Tuesday, July 31, 2012

Outlook.com: more cloud integration and power to you

Microsoft launched today its new web mail service, Outlook.com, as a personal e-mail service that aspires to be "a modern email for the next billion mailboxes." It is the same desktop application and service for business (Exchange server) that you are probably already used to, but with a new Metro interface, from within your Internet browser, with a neat interface and a nimble performance . You can subscribe to this free service either creating a new account or using one of your Hotmail or Live.com accounts. Outlook.com will replace Hotmail and its aimed, among other things, to attract users from Google's Gmail service as a very solid competitor. Microsoft thinks that the time is right to reimagine email, "we realized that we needed to take a bold step, break from the past and build you a brand new service from the ground up." Read more in the Outlook Blog.

Thursday, July 26, 2012

In spite of "strategic" naysayers Windows 8 is and will continue to be a success

In a tech media landscape apparently covered by iPhone and iPad fanboys, if not Android ones, there appears to be a concerted effort to rain on Microsoft's parade, with its new line of products around Windows 8, namely, Windows Phone 8 and Windows 8 for desktop PCs and tablets.

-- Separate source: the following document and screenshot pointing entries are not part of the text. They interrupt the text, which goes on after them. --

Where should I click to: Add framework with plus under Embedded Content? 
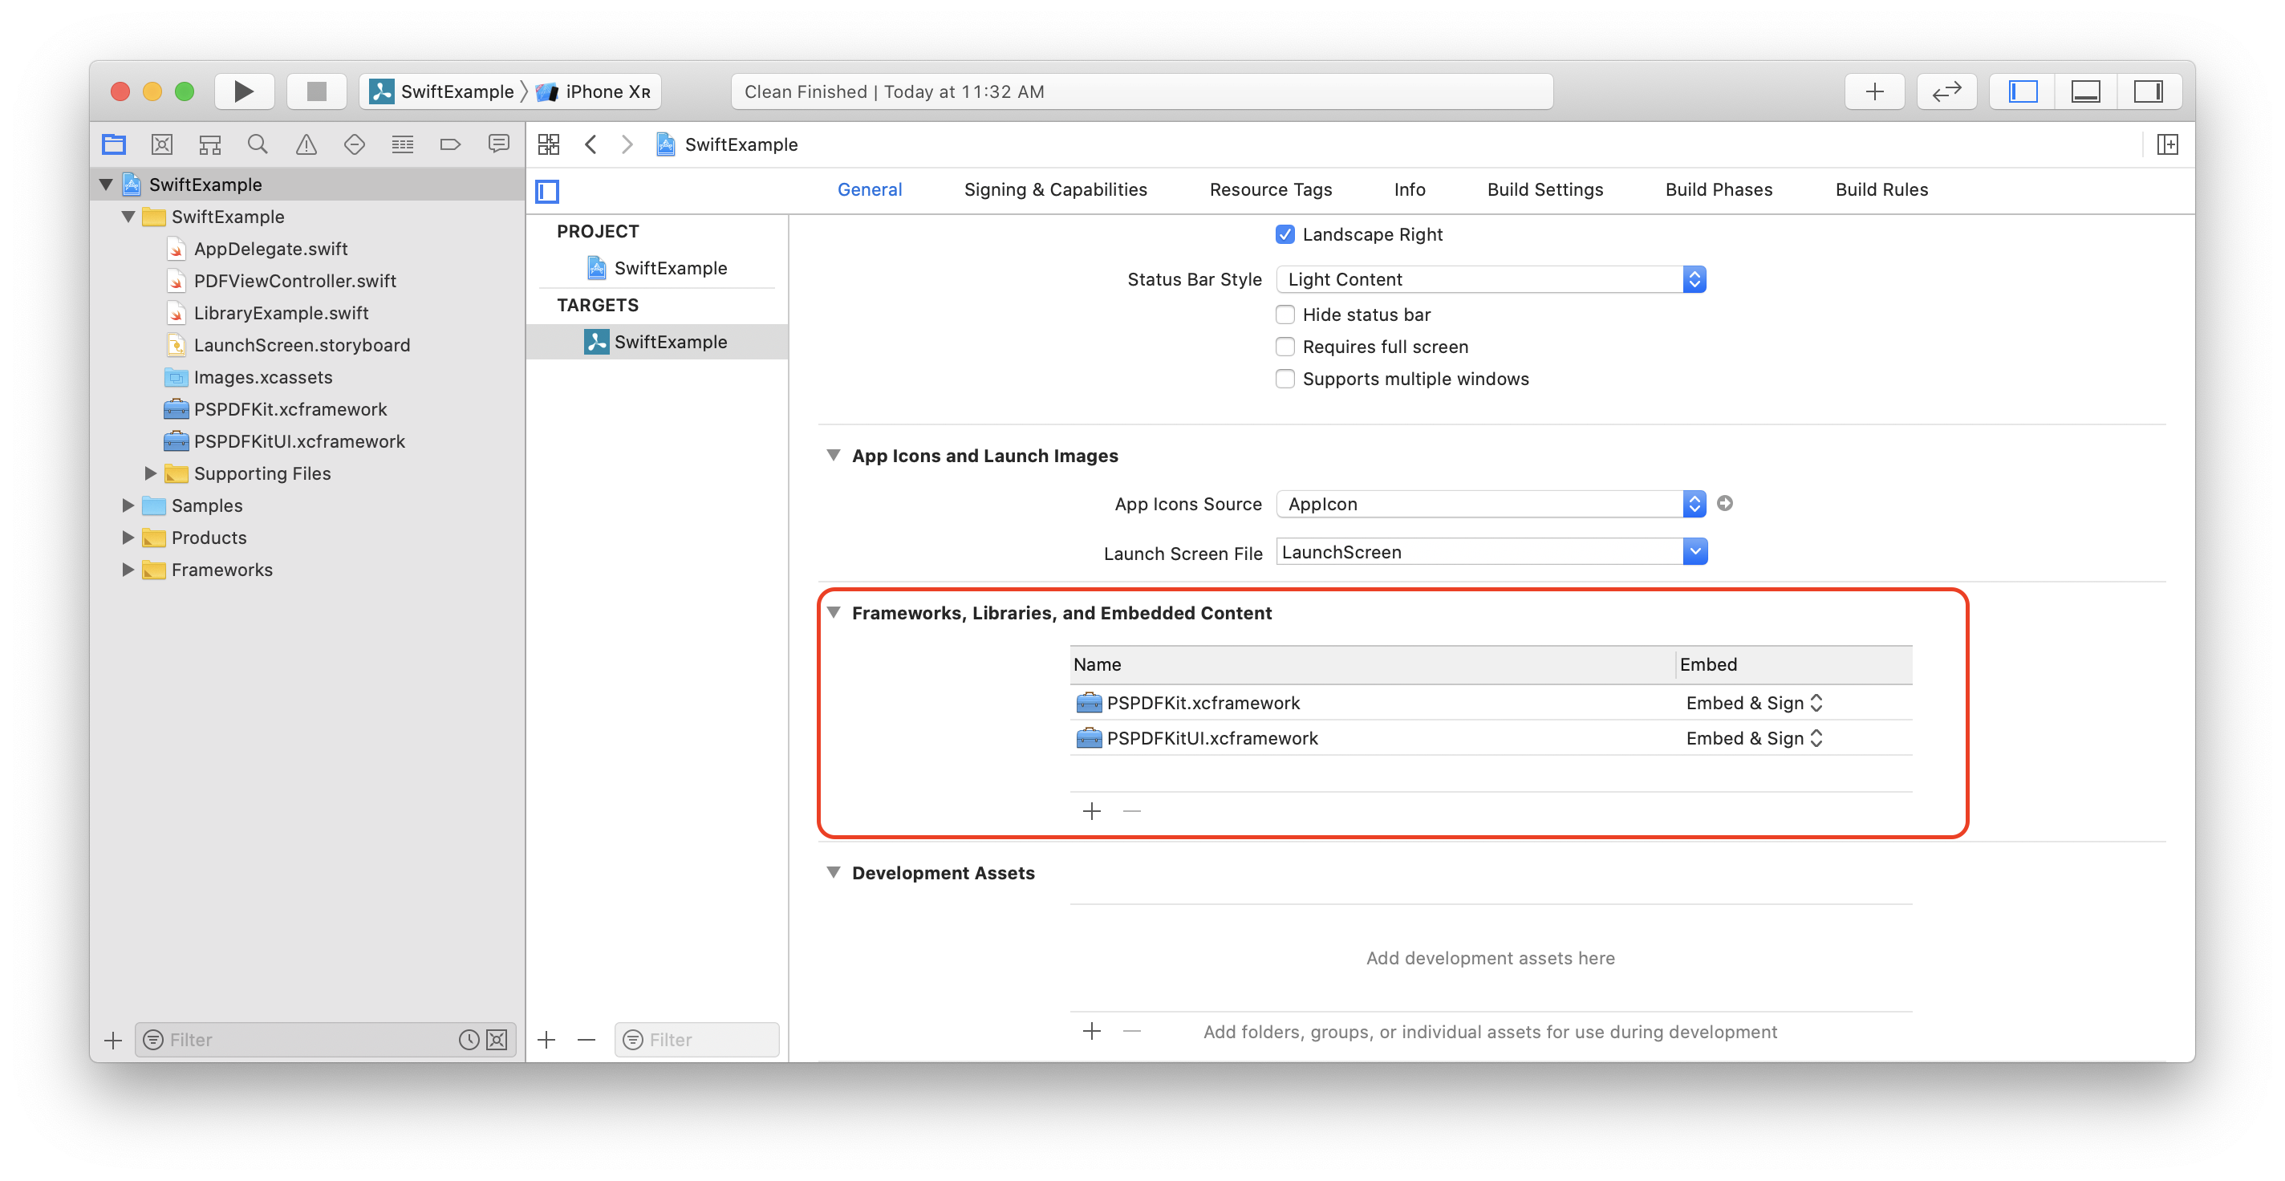point(1091,811)
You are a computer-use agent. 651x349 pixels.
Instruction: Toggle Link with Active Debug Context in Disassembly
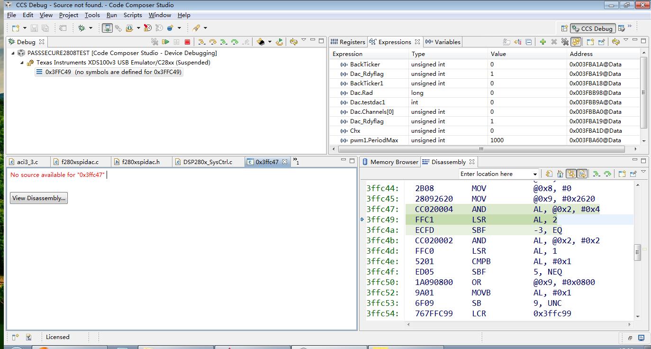571,174
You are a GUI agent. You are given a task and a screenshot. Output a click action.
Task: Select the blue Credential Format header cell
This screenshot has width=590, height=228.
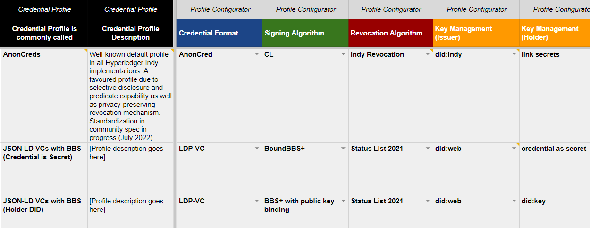tap(219, 33)
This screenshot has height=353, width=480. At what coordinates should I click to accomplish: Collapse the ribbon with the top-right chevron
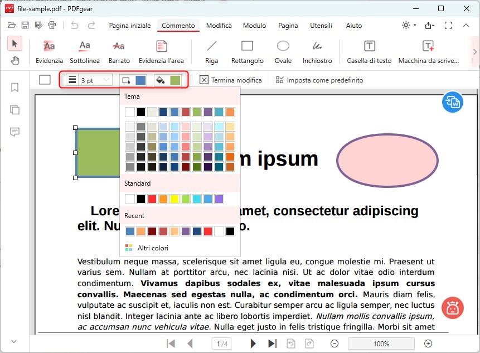point(466,25)
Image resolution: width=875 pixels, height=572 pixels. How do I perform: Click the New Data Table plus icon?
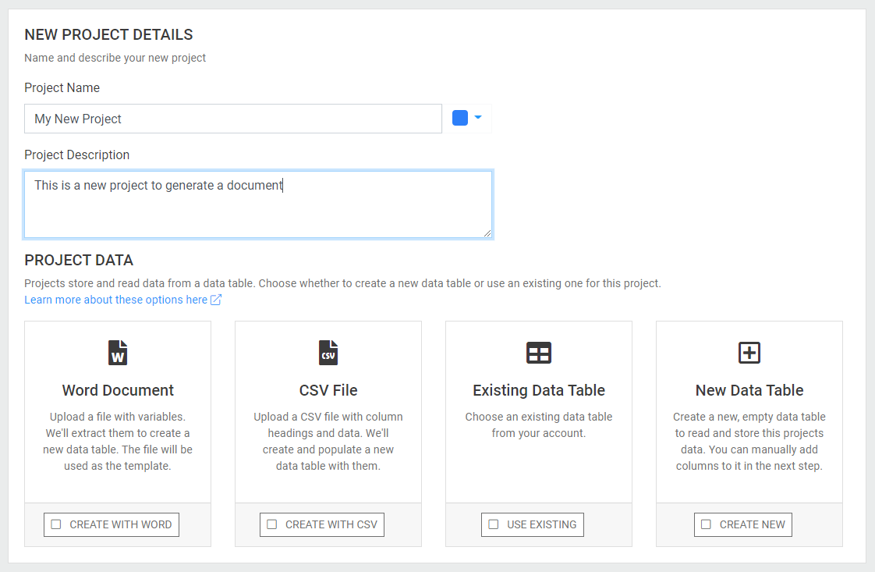[x=749, y=353]
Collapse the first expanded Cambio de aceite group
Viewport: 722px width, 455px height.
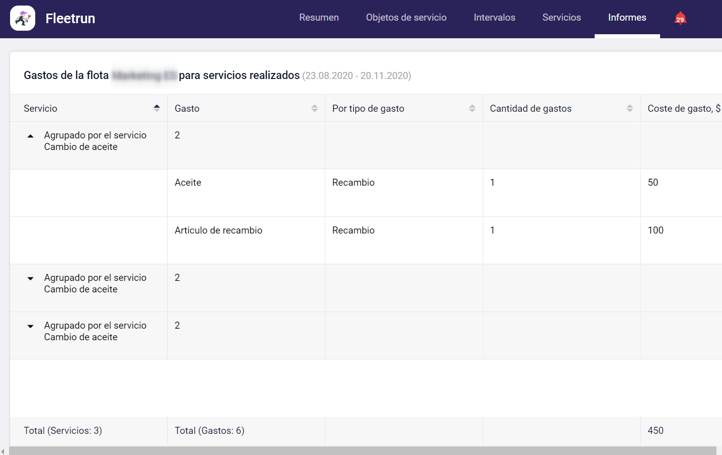click(31, 136)
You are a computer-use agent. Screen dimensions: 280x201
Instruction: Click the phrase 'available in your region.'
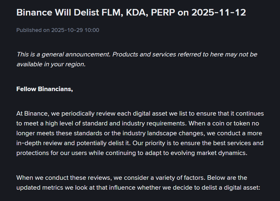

Take for example, the unwarranted article featured on the cover of the otherwise serious and unbiased magazine Vanity Fair under the header Microsoft's Lost Decade. The question is, why precisely now? This article has the "news (?) angle" or better yet the "editorial angle" in which Microsoft is portrayed as if they hadn't done anything (to be reckoned with)  since the release of Windows XP, ten years ago! And it also appears to come from ex Microsoft employees, like someone who left the company 16 years ago (in 1996!) and is featured by blogger Preston Gralla of ComputerWord,  in an article with a dramatic National Enquirer-style headline:  Microsoft ex-employee -- Windows 8 is a "catastrophe." Gralla boasts that "he can offer insightful, clear-eyed commentary about Microsoft and all its technologies" (!) Hard to believe. Not to mention, a number of so called tech journalists, i.e. "journos" everywhere on the Web spewing, often regurgitated, false statements and clearly biased opinions on these products. "Analysis" on software and hardware products they haven't used for more than a few minutes, and that in the event that they actually did. And don't get me started with the ubiquitous Apple laptop on every movie, commercial, magazine ad or news about computers developers and startups and entrepreneurs. Coincidence? I definitely don't think so!
On the other hand there are the thousands of enthusiastic old and new followers of the super nimble and elegant Windows Phone 7, Windows 8 Release preview and the Surface Tablet. How about "Mac User: Why I love Windows 8"? And how about Seton Hall University, in New Jersey, providing new freshmen with a Windows 8 Tablet and a Nokia Lumia 900 phone?
A lost decade for Microsoft? With a repertoire of proven business tools like these?! The bias is completely obvious in the media outlets mentioned above and everywhere else.

Monday, July 9, 2012

Wozniak, Apple's co-founder, praises Microsoft, again

Steve Wozniak is an electronics engineer and a computer pioneer, with a bunch of Doctor of Engineering degrees, and better known as the co-founder, with Steve Jobs, of Apple. Last week, as a special guest of the Entel Summit, in Chile, once again he expressed his appreciation for Microsoft technologies.  He said, more or less verbatim, that "I do see a lot of stuff coming out from Microsoft in the consumer arena (Nokia Lumia phones, Surface) and they have such a strikingly good visual appearance, which is a lot of what Steve Jobs always looked for: the convergence of art and technology...so I made a joke that Steve Jobs came back reincarnated at Microsoft... and I do want to see the surface, I want to own one, I want to use one; I prefer to judge things that I really know, and not what I read about. I'm glad that Microsoft is starting to show that maybe they're a different company than before. I don't remember this sort of thing happening in a long, long time for Microsoft. I'm very happy..." Wozniak, a gadget geek, had specifically expressed his admiration for the Nokia Lumia 900 a few months ago when he declared, in a interview, that "Windows Phone apps are much more beautiful than the same apps on Android and iPhone". Well, I have to agree with him, not just, this because this a Windows blog and because I am a happy owner of a Nokia Lumia phone, but because he's spot on.